Lunes, octubre 7, 2024

Museo Nacional de Antropología

Destacamos

Por fin, después de años de oportunidades fallidas, pude visitar de nuevo el Museo Nacional de Antropología. Por supuesto, al ser docente vinculado a la enseñanza de la historia previa a la llegada de los europeos a nuestro territorio, resulta un recinto obligado que me dotaría de elementos fundamentales para mi trabajo. Claro está que he visitado en ocasiones anteriores el Museo, no sé cuántas veces desde que tengo memoria, pero tenía mucho que no lo hacía, al menos no la exposición permanente; es decir, había visitado el recinto pero para observar exposiciones temporales.
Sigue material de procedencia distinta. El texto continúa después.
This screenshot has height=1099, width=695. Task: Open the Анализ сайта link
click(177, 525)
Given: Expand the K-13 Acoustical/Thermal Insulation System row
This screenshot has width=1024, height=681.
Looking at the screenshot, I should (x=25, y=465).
No obstante, necesitaba darle una nueva visita con la intención de reforzar algunas ideas, verificar su actualidad y obtener imágenes que me pudieran servir para la asignatura que imparto; a su vez, pues necesitaba verificar si experimentaría la misma fascinación que me ha invadido cada vez que he entrado a sus salas, si se me “enchinaba” el cuero, como me comentó una amiga le sucede cuando va. Por último, derivado de diversos cuestionamientos que me vengo haciendo a raíz de lecturas recientes que denuncian el pensamiento colonial en el que vivimos de los que los museos se muestran como una expresión más, quería verificar de primera mano la relación que establece este recinto con sus visitantes y con los pueblos originarios a los que dice rendir homenaje. He de decir que sí, se me sigue enchinando el cuero y que mi fascinación sobre las culturas de la antigüedad y las actuales continúa, potenciado por mis más recientes pesquisas. Y es justo reconocer que el trabajo de recreación de edificios y monumentos mayas, teotihuacanos, olmecas, de Paquimé y de las pinturas rupestres de Baja California, entre otros aspectos museísticos, son de destacar. Por ello, mis más sinceras felicitaciones. Empero, por lo mismo que he dicho, también observé otros aspectos que debo exponer en este espacio y que nos deben llevar a la reflexión.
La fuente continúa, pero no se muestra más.